In our latest roundup, the commercial real estate market poses a risk to financial stability, New York City moves towards net-zero building emissions, workers at several Los Angeles area hotels tentatively agree to a new contract, and more!
- For the first time since Fannie May’s monthly consumer survey was launched in 2010, more homeowners overall believe rates will go down rather than up. (Diana Olick, CNBC)
- According to U.S. regulators, the commercial real estate market is potentially a leading risk to financial stability in 2024, noting rising vacancy rates, declining values of office properties, high interest rates and the possibility of an economic slowdown. (Jim Tyson, CFO Dive)
- New York City will soon begin penalizing owners of buildings that emit too much greenhouse gas — a move toward requiring net-zero building emissions by 2050. (Jennifer Kingson, Axios)
- The stadium used to do the heavy lifting when it came to ancillary revenue from professional sports teams, but now, it is becoming an afterthought as the big money is in the real estate surrounding the stadium. (Eric McConnell, Yahoo)
- The U.S. Nuclear Regulatory Commission is issuing a construction permit for a new type of nuclear reactor that uses molten salt to cool the reactor core, with the NRC expecting at least two more applications next year for construction permits on small modular reactors or advanced designs. (Jennifer McDermott, AP)

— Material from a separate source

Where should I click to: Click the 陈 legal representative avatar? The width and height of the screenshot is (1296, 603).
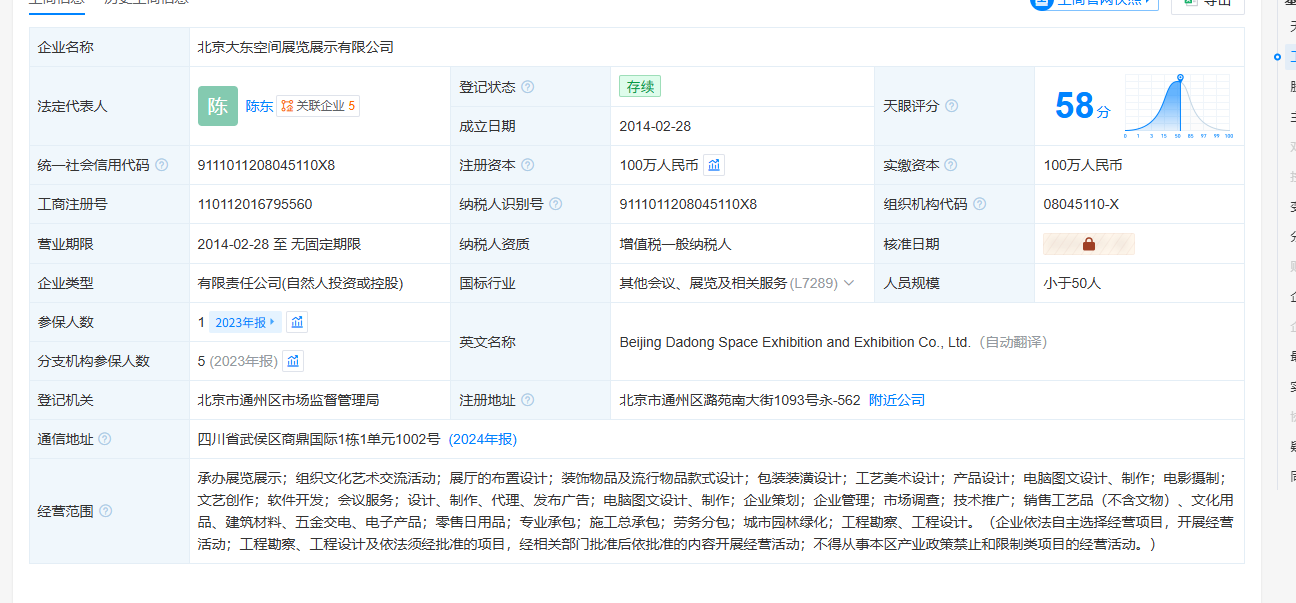point(218,106)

- Workers at 10 hotels in Los Angeles and Orange counties have signed tentative agreements to end a long contract dispute that led to rotating work stoppages this year. (NBC Los Angeles)
- Going into the new year, software makers and other tech providers are creating new offerings or updates to existing products that are designed to calm construction woes. (Shelley D. Hutchins, Construction Dive)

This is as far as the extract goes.